Business Briefs – January 26, 2016

After Setting iPhone Record, Apple Forecasts Rare Sales Drop

SAN FRANCISCO (AP) – Apple is bracing for its first sales decline in 13 years, despite selling a record 74.8 million iPhones in the final three months of 2015.

The giant tech company issued a sales forecast that says revenue could fall at least 8.6 percent during the January-March quarter, compared with a year earlier. Analysts say the latest iPhone models are selling reasonably well, but they’re not providing the boost Apple needs to match the massive sales growth it enjoyed last year.

Apple counts on the iPhone for two-thirds of its revenue.

Health Care Fines Press Millennials As Sign-Up Deadline Nears

WASHINGTON (AP) – Millions of young adults healthy enough to think they don’t need insurance face painful choices this year as the sign-up deadline approaches for President Barack Obama’s health care law.

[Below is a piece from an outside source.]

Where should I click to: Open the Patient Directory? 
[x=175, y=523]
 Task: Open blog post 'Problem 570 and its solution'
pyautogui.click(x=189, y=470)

Fines for being uninsured rise sharply in 2016 — averaging nearly $1,000 per household, according to an independent estimate. It’s forcing those in their 20s and 30s to take a hard look and see if they can squeeze in coverage to avoid penalties.

JPMorgan to Pay $1.42 Billion To Lehman Brothers

NEW YORK (AP) — JPMorgan Chase has agreed to pay $1.42 billion to settle allegations that it withheld critical funds from Lehman Brothers in the final days leading up to Lehman’s collapse during the financial crisis.

Lehman’s failure is considered a critical moment in the financial crisis, one that helped deepen and extend the U.S. recession.

As Lehman’s clearing bank, JP Morgan provided the cash that Lehman used to do business every day. In the final days leading up to Lehman’s failure, JPMorgan executives began to worry that the collateral Lehman pledged was less valuable than Lehman said it was.

And JPMorgan required Lehman to pledge increasing amounts of collateral in order to keep Lehman’s operations open.

After Stimulus Hint, ECB Chief Under Pressure to Deliver

FRANKFURT, Germany (AP) — Mario Draghi, president of the European Central Bank, has a tricky six weeks ahead of him.

The head of the top monetary authority for the 19-country eurozone helped stem a global stock market slide last week by indicating the ECB could provide more stimulus at the next meeting in March.

That was a big deal for markets, but now Draghi has the challenge of backing up words with action. He must defuse a restless minority of stimulus skeptics on the bank’s governing council and come up with something convincing — or risk disappointing the already frazzled financial markets, triggering another drop in stocks.